YOUR TASK –
In this exercise, every entry is to be copied exactly.

-- TASK INPUT follows --

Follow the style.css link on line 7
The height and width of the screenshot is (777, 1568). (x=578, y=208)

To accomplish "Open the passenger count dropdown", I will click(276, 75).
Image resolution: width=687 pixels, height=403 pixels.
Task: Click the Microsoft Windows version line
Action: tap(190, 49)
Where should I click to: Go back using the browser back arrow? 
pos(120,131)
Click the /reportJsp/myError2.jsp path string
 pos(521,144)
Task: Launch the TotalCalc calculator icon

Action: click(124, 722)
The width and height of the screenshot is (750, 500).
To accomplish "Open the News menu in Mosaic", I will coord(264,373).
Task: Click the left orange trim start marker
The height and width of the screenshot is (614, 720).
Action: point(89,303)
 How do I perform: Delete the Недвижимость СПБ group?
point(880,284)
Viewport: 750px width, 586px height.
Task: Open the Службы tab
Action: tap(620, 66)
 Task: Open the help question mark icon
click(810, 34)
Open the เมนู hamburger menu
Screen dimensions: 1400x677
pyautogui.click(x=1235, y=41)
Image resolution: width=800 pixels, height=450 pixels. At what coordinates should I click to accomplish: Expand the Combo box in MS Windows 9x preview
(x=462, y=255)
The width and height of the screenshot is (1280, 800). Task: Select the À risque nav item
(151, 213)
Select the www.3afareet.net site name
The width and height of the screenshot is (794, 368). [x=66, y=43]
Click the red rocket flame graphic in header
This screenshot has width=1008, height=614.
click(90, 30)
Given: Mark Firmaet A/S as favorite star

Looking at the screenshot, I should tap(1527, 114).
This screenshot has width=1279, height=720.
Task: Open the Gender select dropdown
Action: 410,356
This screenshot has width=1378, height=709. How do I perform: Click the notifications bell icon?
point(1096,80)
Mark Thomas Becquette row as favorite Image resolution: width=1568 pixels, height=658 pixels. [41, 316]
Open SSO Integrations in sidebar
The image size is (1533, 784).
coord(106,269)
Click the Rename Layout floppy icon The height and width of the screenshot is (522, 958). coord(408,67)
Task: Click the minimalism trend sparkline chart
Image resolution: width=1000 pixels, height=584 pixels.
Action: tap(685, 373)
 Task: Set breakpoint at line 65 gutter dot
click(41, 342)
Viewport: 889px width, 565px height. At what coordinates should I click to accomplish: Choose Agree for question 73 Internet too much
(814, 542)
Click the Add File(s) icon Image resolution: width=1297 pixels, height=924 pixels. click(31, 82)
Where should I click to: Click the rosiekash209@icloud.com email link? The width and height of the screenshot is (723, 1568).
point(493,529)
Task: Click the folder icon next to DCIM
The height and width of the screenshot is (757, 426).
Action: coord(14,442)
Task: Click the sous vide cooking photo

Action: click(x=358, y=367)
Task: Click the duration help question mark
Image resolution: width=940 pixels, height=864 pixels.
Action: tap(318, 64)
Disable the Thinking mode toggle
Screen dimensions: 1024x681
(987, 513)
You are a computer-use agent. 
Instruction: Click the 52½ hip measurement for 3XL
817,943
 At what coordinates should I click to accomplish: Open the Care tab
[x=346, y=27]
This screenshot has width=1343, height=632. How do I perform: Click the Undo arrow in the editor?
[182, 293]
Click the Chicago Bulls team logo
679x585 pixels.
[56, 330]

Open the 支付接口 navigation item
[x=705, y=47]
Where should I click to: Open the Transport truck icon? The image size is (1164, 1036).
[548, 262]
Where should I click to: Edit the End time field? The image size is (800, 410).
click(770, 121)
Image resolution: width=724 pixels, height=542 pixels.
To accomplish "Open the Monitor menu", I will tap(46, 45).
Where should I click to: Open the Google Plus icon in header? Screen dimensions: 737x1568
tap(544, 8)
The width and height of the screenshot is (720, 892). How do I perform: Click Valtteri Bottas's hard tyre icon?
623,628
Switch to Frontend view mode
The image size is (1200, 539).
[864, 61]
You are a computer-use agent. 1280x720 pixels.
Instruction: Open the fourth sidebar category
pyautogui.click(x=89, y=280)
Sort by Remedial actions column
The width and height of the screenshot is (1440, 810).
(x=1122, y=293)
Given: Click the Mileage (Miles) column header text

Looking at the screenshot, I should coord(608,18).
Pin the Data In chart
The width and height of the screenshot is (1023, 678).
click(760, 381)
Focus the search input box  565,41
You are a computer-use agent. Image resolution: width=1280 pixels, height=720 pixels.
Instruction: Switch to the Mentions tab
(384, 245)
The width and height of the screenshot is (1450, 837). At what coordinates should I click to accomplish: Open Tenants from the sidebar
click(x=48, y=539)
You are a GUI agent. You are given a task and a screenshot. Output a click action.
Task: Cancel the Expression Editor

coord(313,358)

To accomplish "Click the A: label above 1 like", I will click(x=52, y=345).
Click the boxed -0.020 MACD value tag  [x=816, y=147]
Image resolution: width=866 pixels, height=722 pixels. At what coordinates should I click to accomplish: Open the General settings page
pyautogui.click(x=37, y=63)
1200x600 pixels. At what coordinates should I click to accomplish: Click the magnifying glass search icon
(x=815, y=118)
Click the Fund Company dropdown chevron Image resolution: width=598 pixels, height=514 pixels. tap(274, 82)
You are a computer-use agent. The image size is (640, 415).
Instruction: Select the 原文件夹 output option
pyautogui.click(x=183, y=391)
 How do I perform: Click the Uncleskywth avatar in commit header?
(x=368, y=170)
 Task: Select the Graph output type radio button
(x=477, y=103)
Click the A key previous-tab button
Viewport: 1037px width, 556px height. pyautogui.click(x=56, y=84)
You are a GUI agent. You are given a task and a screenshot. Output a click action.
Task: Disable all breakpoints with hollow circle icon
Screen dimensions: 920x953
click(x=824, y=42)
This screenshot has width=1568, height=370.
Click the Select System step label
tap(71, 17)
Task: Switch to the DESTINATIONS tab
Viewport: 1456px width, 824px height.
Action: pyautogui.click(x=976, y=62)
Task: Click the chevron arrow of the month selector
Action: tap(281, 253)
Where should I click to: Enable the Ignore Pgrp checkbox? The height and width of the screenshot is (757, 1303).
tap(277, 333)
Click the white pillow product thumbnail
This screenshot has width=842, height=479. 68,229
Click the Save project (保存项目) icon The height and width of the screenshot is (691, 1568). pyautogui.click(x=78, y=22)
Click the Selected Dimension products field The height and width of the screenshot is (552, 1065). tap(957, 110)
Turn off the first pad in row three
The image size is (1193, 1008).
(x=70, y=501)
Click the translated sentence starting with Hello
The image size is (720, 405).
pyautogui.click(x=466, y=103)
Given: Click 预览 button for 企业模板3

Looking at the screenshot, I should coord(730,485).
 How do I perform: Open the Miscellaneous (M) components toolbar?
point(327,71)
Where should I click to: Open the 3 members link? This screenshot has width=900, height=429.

-- TASK INPUT concluded --

EXERCISE SOLUTION –
Follow the style.css link on line 7
The height and width of the screenshot is (777, 1568). (x=578, y=208)

To accomplish "Open the passenger count dropdown", I will click(276, 75).
Image resolution: width=687 pixels, height=403 pixels.
Task: Click the Microsoft Windows version line
Action: tap(190, 49)
Where should I click to: Go back using the browser back arrow? 
pos(120,131)
Click the /reportJsp/myError2.jsp path string
 pos(521,144)
Task: Launch the TotalCalc calculator icon

Action: click(124, 722)
The width and height of the screenshot is (750, 500).
To accomplish "Open the News menu in Mosaic", I will coord(264,373).
Task: Click the left orange trim start marker
The height and width of the screenshot is (614, 720).
Action: point(89,303)
 How do I perform: Delete the Недвижимость СПБ group?
point(880,284)
Viewport: 750px width, 586px height.
Task: Open the Службы tab
Action: tap(620, 66)
 Task: Open the help question mark icon
click(810, 34)
Open the เมนู hamburger menu
Screen dimensions: 1400x677
pyautogui.click(x=1235, y=41)
Image resolution: width=800 pixels, height=450 pixels. At what coordinates should I click to accomplish: Expand the Combo box in MS Windows 9x preview
(x=462, y=255)
The width and height of the screenshot is (1280, 800). Task: Select the À risque nav item
(151, 213)
Select the www.3afareet.net site name
The width and height of the screenshot is (794, 368). [x=66, y=43]
Click the red rocket flame graphic in header
This screenshot has width=1008, height=614.
click(90, 30)
Given: Mark Firmaet A/S as favorite star

Looking at the screenshot, I should tap(1527, 114).
This screenshot has width=1279, height=720.
Task: Open the Gender select dropdown
Action: 410,356
This screenshot has width=1378, height=709. How do I perform: Click the notifications bell icon?
point(1096,80)
Mark Thomas Becquette row as favorite Image resolution: width=1568 pixels, height=658 pixels. [41, 316]
Open SSO Integrations in sidebar
The image size is (1533, 784).
coord(106,269)
Click the Rename Layout floppy icon The height and width of the screenshot is (522, 958). coord(408,67)
Task: Click the minimalism trend sparkline chart
Image resolution: width=1000 pixels, height=584 pixels.
Action: tap(685, 373)
 Task: Set breakpoint at line 65 gutter dot
click(41, 342)
Viewport: 889px width, 565px height. At what coordinates should I click to accomplish: Choose Agree for question 73 Internet too much
(814, 542)
Click the Add File(s) icon Image resolution: width=1297 pixels, height=924 pixels. click(31, 82)
Where should I click to: Click the rosiekash209@icloud.com email link? The width and height of the screenshot is (723, 1568).
point(493,529)
Task: Click the folder icon next to DCIM
The height and width of the screenshot is (757, 426).
Action: coord(14,442)
Task: Click the sous vide cooking photo

Action: click(x=358, y=367)
Task: Click the duration help question mark
Image resolution: width=940 pixels, height=864 pixels.
Action: tap(318, 64)
Disable the Thinking mode toggle
Screen dimensions: 1024x681
(987, 513)
You are a computer-use agent. 
Instruction: Click the 52½ hip measurement for 3XL
817,943
 At what coordinates should I click to accomplish: Open the Care tab
[x=346, y=27]
This screenshot has width=1343, height=632. How do I perform: Click the Undo arrow in the editor?
[182, 293]
Click the Chicago Bulls team logo
679x585 pixels.
[56, 330]

Open the 支付接口 navigation item
[x=705, y=47]
Where should I click to: Open the Transport truck icon? The image size is (1164, 1036).
[548, 262]
Where should I click to: Edit the End time field? The image size is (800, 410).
click(770, 121)
Image resolution: width=724 pixels, height=542 pixels.
To accomplish "Open the Monitor menu", I will tap(46, 45).
Where should I click to: Open the Google Plus icon in header? Screen dimensions: 737x1568
tap(544, 8)
The width and height of the screenshot is (720, 892). How do I perform: Click Valtteri Bottas's hard tyre icon?
623,628
Switch to Frontend view mode
The image size is (1200, 539).
[864, 61]
You are a computer-use agent. 1280x720 pixels.
Instruction: Open the fourth sidebar category
pyautogui.click(x=89, y=280)
Sort by Remedial actions column
The width and height of the screenshot is (1440, 810).
(x=1122, y=293)
Given: Click the Mileage (Miles) column header text

Looking at the screenshot, I should coord(608,18).
Pin the Data In chart
The width and height of the screenshot is (1023, 678).
click(760, 381)
Focus the search input box  565,41
You are a computer-use agent. Image resolution: width=1280 pixels, height=720 pixels.
Instruction: Switch to the Mentions tab
(384, 245)
The width and height of the screenshot is (1450, 837). At what coordinates should I click to accomplish: Open Tenants from the sidebar
click(x=48, y=539)
You are a GUI agent. You are given a task and a screenshot. Output a click action.
Task: Cancel the Expression Editor

coord(313,358)

To accomplish "Click the A: label above 1 like", I will click(x=52, y=345).
Click the boxed -0.020 MACD value tag  [x=816, y=147]
Image resolution: width=866 pixels, height=722 pixels. At what coordinates should I click to accomplish: Open the General settings page
pyautogui.click(x=37, y=63)
1200x600 pixels. At what coordinates should I click to accomplish: Click the magnifying glass search icon
(x=815, y=118)
Click the Fund Company dropdown chevron Image resolution: width=598 pixels, height=514 pixels. tap(274, 82)
You are a computer-use agent. The image size is (640, 415).
Instruction: Select the 原文件夹 output option
pyautogui.click(x=183, y=391)
 How do I perform: Click the Uncleskywth avatar in commit header?
(x=368, y=170)
 Task: Select the Graph output type radio button
(x=477, y=103)
Click the A key previous-tab button
Viewport: 1037px width, 556px height. pyautogui.click(x=56, y=84)
You are a GUI agent. You are given a task and a screenshot. Output a click action.
Task: Disable all breakpoints with hollow circle icon
Screen dimensions: 920x953
click(x=824, y=42)
This screenshot has width=1568, height=370.
Click the Select System step label
tap(71, 17)
Task: Switch to the DESTINATIONS tab
Viewport: 1456px width, 824px height.
Action: pyautogui.click(x=976, y=62)
Task: Click the chevron arrow of the month selector
Action: tap(281, 253)
Where should I click to: Enable the Ignore Pgrp checkbox? The height and width of the screenshot is (757, 1303).
tap(277, 333)
Click the white pillow product thumbnail
This screenshot has width=842, height=479. 68,229
Click the Save project (保存项目) icon The height and width of the screenshot is (691, 1568). pyautogui.click(x=78, y=22)
Click the Selected Dimension products field The height and width of the screenshot is (552, 1065). tap(957, 110)
Turn off the first pad in row three
The image size is (1193, 1008).
(x=70, y=501)
Click the translated sentence starting with Hello
The image size is (720, 405).
pyautogui.click(x=466, y=103)
Given: Click 预览 button for 企业模板3

Looking at the screenshot, I should coord(730,485).
 How do I perform: Open the Miscellaneous (M) components toolbar?
point(327,71)
Where should I click to: Open the 3 members link? This screenshot has width=900, height=429.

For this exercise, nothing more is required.